Objectives The aim of the present study to investigate the impact of the different glycemic states on PWV, IMT and CAP in Patients with coronary heart disease.
Methods We studied 127 subjects coronary heart disease. Participants were divided into three metabolic groups: normal glucose regulation (NG; n=31), impaired glucose tolerance (IGT; n=31) and type-2 diabetes mellitus (DM2; n=66). Vascular function and structure was estimated by pulse wave velocity (PWV), intima media thickness (IMT) and central artery pressure (CAP).

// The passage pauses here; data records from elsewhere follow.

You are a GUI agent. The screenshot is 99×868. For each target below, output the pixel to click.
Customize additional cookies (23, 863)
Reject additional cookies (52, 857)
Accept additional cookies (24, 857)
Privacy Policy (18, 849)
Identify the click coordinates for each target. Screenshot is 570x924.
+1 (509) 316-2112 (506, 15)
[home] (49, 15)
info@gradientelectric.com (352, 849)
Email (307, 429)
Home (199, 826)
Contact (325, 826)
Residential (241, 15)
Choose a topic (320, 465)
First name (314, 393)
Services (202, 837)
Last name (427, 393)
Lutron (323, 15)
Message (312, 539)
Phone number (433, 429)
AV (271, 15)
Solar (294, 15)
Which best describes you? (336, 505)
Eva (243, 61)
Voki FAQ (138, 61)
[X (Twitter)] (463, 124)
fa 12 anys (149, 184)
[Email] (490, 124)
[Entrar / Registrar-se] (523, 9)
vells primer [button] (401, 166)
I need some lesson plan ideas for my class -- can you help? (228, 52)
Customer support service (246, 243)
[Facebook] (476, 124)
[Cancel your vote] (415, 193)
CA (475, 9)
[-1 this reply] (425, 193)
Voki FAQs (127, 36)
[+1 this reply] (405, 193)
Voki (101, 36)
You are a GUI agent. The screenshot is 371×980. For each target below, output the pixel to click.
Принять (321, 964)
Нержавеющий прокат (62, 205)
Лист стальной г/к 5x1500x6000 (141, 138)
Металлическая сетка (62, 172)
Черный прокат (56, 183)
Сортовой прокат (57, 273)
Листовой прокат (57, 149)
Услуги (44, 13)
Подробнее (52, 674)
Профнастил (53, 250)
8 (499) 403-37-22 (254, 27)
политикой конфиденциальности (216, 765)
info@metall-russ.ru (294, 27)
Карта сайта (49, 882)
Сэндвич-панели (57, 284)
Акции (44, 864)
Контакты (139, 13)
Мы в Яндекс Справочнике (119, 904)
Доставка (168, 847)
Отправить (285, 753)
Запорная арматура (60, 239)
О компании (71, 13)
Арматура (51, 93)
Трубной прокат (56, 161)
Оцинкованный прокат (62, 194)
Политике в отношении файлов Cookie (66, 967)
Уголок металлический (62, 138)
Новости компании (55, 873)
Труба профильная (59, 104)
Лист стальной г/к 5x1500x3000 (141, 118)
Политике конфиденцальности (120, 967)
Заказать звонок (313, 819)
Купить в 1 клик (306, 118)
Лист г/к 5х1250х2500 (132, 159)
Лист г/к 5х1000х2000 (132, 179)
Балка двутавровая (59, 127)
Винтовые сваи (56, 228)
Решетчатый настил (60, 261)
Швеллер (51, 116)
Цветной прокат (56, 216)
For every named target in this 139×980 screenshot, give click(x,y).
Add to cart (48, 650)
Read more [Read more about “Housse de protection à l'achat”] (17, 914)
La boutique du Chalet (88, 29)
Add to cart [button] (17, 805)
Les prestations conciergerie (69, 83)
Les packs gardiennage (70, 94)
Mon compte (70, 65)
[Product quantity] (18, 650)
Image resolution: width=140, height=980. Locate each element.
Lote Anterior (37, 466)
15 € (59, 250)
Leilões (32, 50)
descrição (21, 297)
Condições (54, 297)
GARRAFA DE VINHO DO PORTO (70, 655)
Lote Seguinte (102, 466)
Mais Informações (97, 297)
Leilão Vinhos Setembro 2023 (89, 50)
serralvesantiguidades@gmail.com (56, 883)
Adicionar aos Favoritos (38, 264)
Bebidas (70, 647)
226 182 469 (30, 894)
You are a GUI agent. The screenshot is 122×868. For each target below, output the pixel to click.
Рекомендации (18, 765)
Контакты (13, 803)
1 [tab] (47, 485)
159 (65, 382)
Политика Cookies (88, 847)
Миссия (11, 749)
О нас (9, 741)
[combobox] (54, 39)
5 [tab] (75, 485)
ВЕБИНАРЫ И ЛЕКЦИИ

Results 1. The IGT and DM groups had a higher PWV value as compared with the NGT group (p=0.041, p<0.001). The IGT and DM groups had a higher IMT value as compared with the NGT group (p=0.002, p<0.001);
2. In a multiple linear regression analysis, age (β=0.31, p=0.002), 2-h postload glucose (β=0.43, p=0.025), and systolic blood press (beta=0.20, p<0.001) were found independently related to PWV; age (β=0.29, p=0.007), 2-h postload glucose (β=0.37, p=0.001), and systolic blood press (β=0.20, p<0.001) were found independently related to IMT; systolic blood press (β=0.69, p<0.0001), AI (beta=0.26, p<0.001), and diastole blood press (β=0.16, p=0.028) were found independently related to CAP.

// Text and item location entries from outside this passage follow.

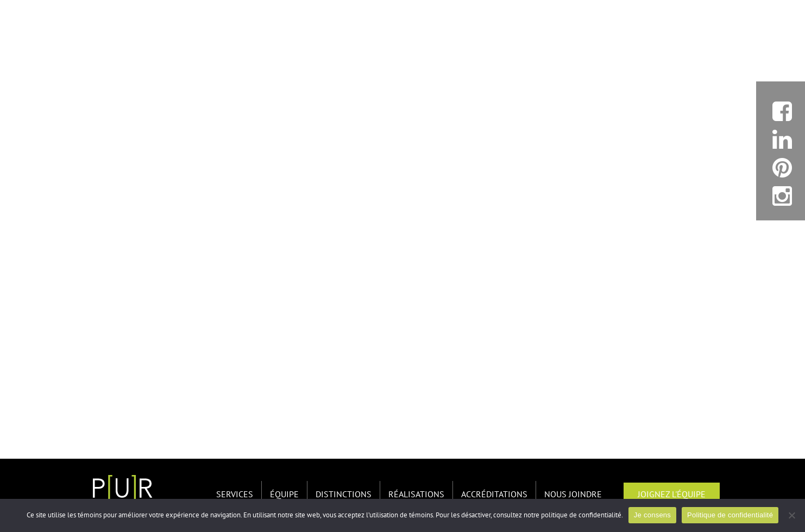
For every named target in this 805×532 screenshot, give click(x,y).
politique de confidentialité (581, 515)
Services (235, 495)
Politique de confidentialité (730, 515)
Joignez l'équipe (671, 495)
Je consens (652, 515)
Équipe (284, 495)
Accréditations (494, 495)
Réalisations (416, 495)
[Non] (791, 515)
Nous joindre (573, 495)
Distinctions (343, 495)
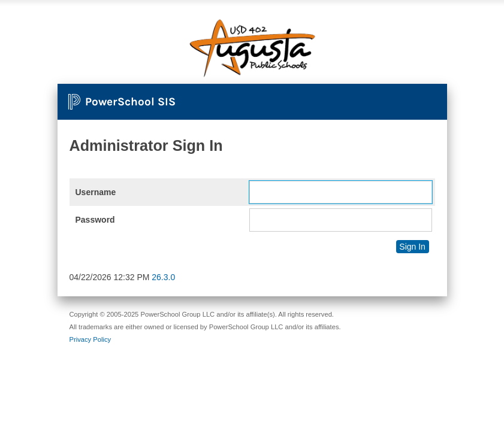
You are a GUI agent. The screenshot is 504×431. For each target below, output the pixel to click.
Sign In (412, 247)
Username (96, 192)
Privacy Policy (90, 339)
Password (95, 220)
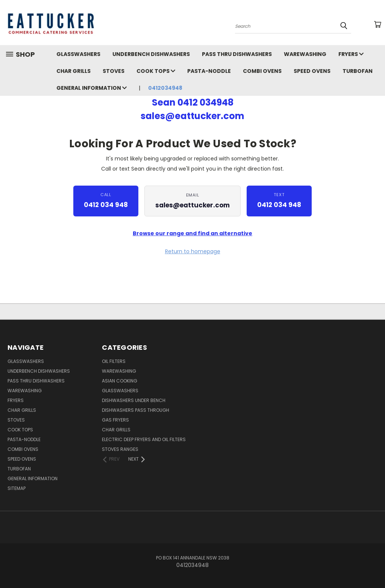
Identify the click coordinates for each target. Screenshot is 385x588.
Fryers (351, 54)
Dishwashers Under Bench (133, 400)
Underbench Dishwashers (151, 54)
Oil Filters (114, 361)
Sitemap (17, 488)
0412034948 (165, 88)
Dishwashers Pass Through (135, 410)
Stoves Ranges (120, 449)
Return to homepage (192, 251)
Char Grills (73, 71)
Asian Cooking (120, 381)
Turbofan (358, 71)
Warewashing (305, 54)
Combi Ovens (262, 71)
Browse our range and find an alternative (192, 233)
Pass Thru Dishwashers (237, 54)
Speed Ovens (312, 71)
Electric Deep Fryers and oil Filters (144, 439)
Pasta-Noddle (209, 71)
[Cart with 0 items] (377, 24)
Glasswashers (78, 54)
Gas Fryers (115, 420)
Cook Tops (156, 71)
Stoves (114, 71)
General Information (91, 88)
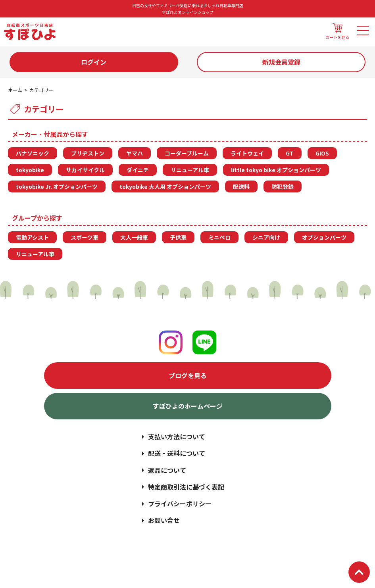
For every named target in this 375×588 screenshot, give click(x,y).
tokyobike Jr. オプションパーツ (57, 186)
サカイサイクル (85, 170)
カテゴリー (41, 90)
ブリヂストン (88, 153)
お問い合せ (164, 520)
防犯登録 (283, 186)
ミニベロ (219, 237)
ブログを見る (188, 375)
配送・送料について (177, 453)
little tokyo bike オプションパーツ (276, 170)
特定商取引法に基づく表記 (186, 487)
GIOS (322, 153)
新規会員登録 (281, 62)
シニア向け (266, 237)
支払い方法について (177, 436)
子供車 (178, 237)
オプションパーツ (324, 237)
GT (290, 153)
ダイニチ (138, 170)
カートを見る (337, 32)
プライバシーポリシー (180, 503)
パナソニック (33, 153)
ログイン (94, 62)
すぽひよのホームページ (188, 406)
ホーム (15, 90)
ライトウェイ (247, 153)
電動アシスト (32, 237)
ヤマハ (135, 153)
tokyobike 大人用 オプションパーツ (165, 186)
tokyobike (30, 170)
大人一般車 (134, 237)
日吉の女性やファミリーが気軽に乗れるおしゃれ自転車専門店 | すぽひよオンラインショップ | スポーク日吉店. (205, 553)
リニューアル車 (190, 170)
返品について (167, 470)
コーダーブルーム (187, 153)
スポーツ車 (85, 237)
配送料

Conclusions Vascular function dysfunction and structure damage is a determinant of aortic stiffness in diabetic and impaired glucose tolerance patients with coronary heart disease but normal glucose tolerance patients with coronary heart disease. PWV was proven useful for detecting vascular disease as a non-invasive and convenient test for abnormal glucose metabolism of patients with coronary heart disease.